Tuesday, September 3, 2013

My sweetheart Shane is nearly 2 months old! Today marks 7 weeks of his precious life. I have already missed posting a 1 month update. Although I've had every intention of posting, and have even sat down multiple times to draft something, I just cannot put my feelings into words. Words do not do it justice. So I've let day after day slip by and here I am, almost 2 months later. I guess I should just give it a shot....

The most precious blessing I have received thus far in my life is the gift of motherhood. The joy and love I feel is inexplicable. It's the strangest, hardest, yet most humbling experience knowing that my every minute is accounted for. Little Shane depends on me for.... just about everything. And the strangest thing about it is how strong a bond can be with someone who cannot talk, laugh, or even smile. The kid just has my whole heart. I'm grateful every day for this little one who has changed my life forever.
Today was the first day I got him to intentionally smile at me. He's smiled at me plenty of times before but I'm pretty sure it was just reflexes. But today I was making my usual obnoxious faces while using my equally obnoxious voice and it finally worked! I thought maybe he smiled on accident so I tried it again and he smiled again! My cheeks are sore from smiling so much today, but it's worth it because my little guy smiled at his mama and it made me happy. 

Some other fun facts: 
 - He LOVES Ceiling fans. They're his favorite. They don't even have to be spinning. He will stare and stare at them. Am I a bad mom if I lay him on the floor and tell him to look at the fan while I do something? Because that's what I do. But he likes it!

-He also loves this picture of Christ surrounded by children that we have hanging in our family room. He'll stare at it and will crane his neck to see it.  He's liked that picture since the day we brought him home from the hospital. It's probably because of the bright colors, but I like to think it's because he recognizes Christ. Sometimes it makes me sad because I wonder if he misses his life in heaven... and maybe if he resents me a little for bringing him into this world. And then I feel bad for him. But then I remember it is his time to be here, and Heavenly Father has a plan for him, and I'm happy that if he has to be here at all that at least he's here with me!

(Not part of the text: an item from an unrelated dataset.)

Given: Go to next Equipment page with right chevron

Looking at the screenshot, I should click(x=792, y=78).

-He absolutely loves baths. He could live in the bath all day long if I let him. Sometimes I give him multiple baths a day, just because I like how much he likes it. He gets so calm and relaxed. Tooo relaxed. There have been a few times that I've had to take him out of the bath, dump out the water, and start over because he's gone to the bathroom in it. And then as soon as I put him back in he goes again. One bath time that happened 3 times! Kind of frustrating, but worth it because he loves it so much.

-He loves to be held looking over your shoulder while getting his bum or back patted. It's almost a guarantee to getting him to stop crying. Almost. Not always, but almost.

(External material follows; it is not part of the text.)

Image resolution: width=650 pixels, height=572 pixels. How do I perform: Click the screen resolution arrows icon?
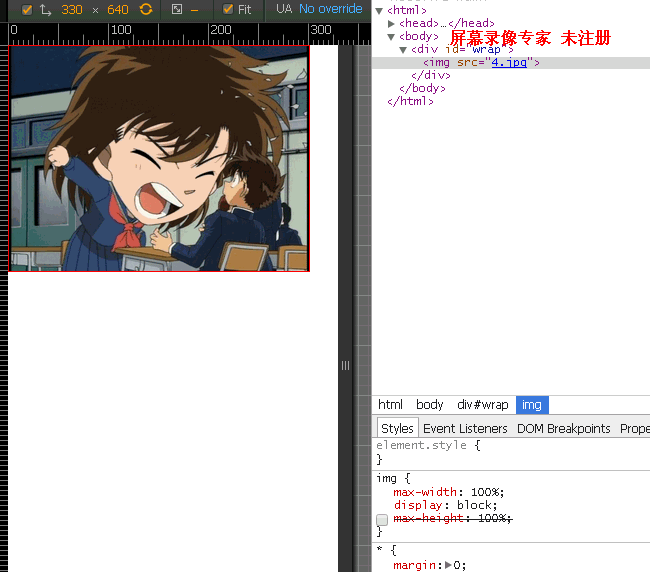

-He really doesn't cry that much. He's pretty much an angel baby. He had a period of 4-5 days last week that were really hard where he wailed pretty much non-stop all day, but I think he was going through a growth spurt or something, because thankfully we seem to be over that. (crossing my fingers).

-He can track things with his eyes really well. He'll watch me move around the room, or will track something as I shake it above his head. He also likes to look at the airplane mobile I hung above his changing table. 

- Sometimes he snores in his sleep. It's the best. 

-He doesn't like to be swaddled completely. He only likes to be swaddled if his arms are out of the blanket. He's just like me and hates to feel trapped/ constricted and wants to be free.

-He can't grab anything yet.... except for my hair. Now I know why moms chop their hair off. I'm going to be bald before I know it if I don't get my hair cut soon!

He didn't have a one month appt, but he did have a 3 week appt (4 weeks ago). His stats then were:
Wt: 9 lb 7 oz (66%)
Ht:  90%
Head circumference: 91%



 



I didn't know that I could share my heart with two different people, but my goodness do these boys have my heart.  I love them both so much. They are my whole world, and I am so blessed.



1 comment:

  1. So sweet. I totally know what you mean about it being impossible to put into words. I always try and then it just doesn't even come close..but all other moms know exactly how you feel! He's such a cutie, sad we missed his smiles by a day but so excited for you! It just gets better and better!